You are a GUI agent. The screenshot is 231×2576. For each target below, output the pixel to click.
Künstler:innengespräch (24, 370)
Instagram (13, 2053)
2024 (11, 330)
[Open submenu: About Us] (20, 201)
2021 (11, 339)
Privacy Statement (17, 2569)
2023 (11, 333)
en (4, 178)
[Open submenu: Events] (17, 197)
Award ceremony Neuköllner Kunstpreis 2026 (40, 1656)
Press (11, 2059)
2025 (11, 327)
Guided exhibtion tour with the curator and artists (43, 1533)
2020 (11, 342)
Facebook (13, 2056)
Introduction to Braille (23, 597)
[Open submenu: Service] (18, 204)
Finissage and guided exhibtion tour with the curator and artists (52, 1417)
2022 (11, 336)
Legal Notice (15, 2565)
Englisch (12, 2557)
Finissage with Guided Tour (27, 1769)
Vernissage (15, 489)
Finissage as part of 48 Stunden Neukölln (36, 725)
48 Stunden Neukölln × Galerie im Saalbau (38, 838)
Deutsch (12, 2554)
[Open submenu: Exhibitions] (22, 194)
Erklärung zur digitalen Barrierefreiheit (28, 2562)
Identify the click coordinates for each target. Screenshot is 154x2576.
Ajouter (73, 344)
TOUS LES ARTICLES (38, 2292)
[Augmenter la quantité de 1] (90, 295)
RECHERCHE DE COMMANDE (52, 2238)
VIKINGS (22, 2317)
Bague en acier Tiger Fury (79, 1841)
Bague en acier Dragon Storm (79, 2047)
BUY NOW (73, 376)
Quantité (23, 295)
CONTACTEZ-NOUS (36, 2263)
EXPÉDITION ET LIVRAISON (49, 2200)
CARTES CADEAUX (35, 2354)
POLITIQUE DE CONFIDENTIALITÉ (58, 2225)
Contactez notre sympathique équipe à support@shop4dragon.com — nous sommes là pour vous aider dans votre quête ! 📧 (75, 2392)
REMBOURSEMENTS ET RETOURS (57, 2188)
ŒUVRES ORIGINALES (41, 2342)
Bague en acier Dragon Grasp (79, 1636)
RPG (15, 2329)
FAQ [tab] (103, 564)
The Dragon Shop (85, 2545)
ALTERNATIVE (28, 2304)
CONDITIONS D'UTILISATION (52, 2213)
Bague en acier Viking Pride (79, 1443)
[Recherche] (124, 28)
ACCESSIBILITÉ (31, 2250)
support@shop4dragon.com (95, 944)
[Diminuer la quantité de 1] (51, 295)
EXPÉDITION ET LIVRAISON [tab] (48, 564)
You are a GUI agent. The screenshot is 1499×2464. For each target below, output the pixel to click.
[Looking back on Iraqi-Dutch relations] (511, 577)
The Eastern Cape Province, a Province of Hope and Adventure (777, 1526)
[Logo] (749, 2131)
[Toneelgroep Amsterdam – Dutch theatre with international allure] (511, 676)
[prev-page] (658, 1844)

(TASK OBJECTIVE)
The answer consists of the whole listing, restated exactly.

(ANSWER TO THE PROBLEM)
You are a GUI agent. The screenshot is 231×2576. For each target below, output the pixel to click.
Künstler:innengespräch (24, 370)
Instagram (13, 2053)
2024 (11, 330)
[Open submenu: About Us] (20, 201)
2021 (11, 339)
Privacy Statement (17, 2569)
2023 (11, 333)
en (4, 178)
[Open submenu: Events] (17, 197)
Award ceremony Neuköllner Kunstpreis 2026 (40, 1656)
Press (11, 2059)
2025 (11, 327)
Guided exhibtion tour with the curator and artists (43, 1533)
2020 (11, 342)
Facebook (13, 2056)
Introduction to Braille (23, 597)
[Open submenu: Service] (18, 204)
Finissage and guided exhibtion tour with the curator and artists (52, 1417)
2022 (11, 336)
Legal Notice (15, 2565)
Englisch (12, 2557)
Finissage with Guided Tour (27, 1769)
Vernissage (15, 489)
Finissage as part of 48 Stunden Neukölln (36, 725)
48 Stunden Neukölln × Galerie im Saalbau (38, 838)
Deutsch (12, 2554)
[Open submenu: Exhibitions] (22, 194)
Erklärung zur digitalen Barrierefreiheit (28, 2562)
Identify the click coordinates for each target. Screenshot is 154x2576.
Ajouter (73, 344)
TOUS LES ARTICLES (38, 2292)
[Augmenter la quantité de 1] (90, 295)
RECHERCHE DE COMMANDE (52, 2238)
VIKINGS (22, 2317)
Bague en acier Tiger Fury (79, 1841)
Bague en acier Dragon Storm (79, 2047)
BUY NOW (73, 376)
Quantité (23, 295)
CONTACTEZ-NOUS (36, 2263)
EXPÉDITION ET LIVRAISON (49, 2200)
CARTES CADEAUX (35, 2354)
POLITIQUE DE CONFIDENTIALITÉ (58, 2225)
Contactez notre sympathique équipe à support@shop4dragon.com — nous sommes là pour vous aider dans votre quête ! 📧 (75, 2392)
REMBOURSEMENTS ET RETOURS (57, 2188)
ŒUVRES ORIGINALES (41, 2342)
Bague en acier Dragon Grasp (79, 1636)
RPG (15, 2329)
FAQ [tab] (103, 564)
The Dragon Shop (85, 2545)
ALTERNATIVE (28, 2304)
CONDITIONS D'UTILISATION (52, 2213)
Bague en acier Viking Pride (79, 1443)
[Recherche] (124, 28)
ACCESSIBILITÉ (31, 2250)
support@shop4dragon.com (95, 944)
[Diminuer la quantité de 1] (51, 295)
EXPÉDITION ET LIVRAISON [tab] (48, 564)
You are a GUI agent. The screenshot is 1499×2464. For each target below, output the pixel to click.
[Looking back on Iraqi-Dutch relations] (511, 577)
The Eastern Cape Province, a Province of Hope and Adventure (777, 1526)
[Logo] (749, 2131)
[Toneelgroep Amsterdam – Dutch theatre with international allure] (511, 676)
[prev-page] (658, 1844)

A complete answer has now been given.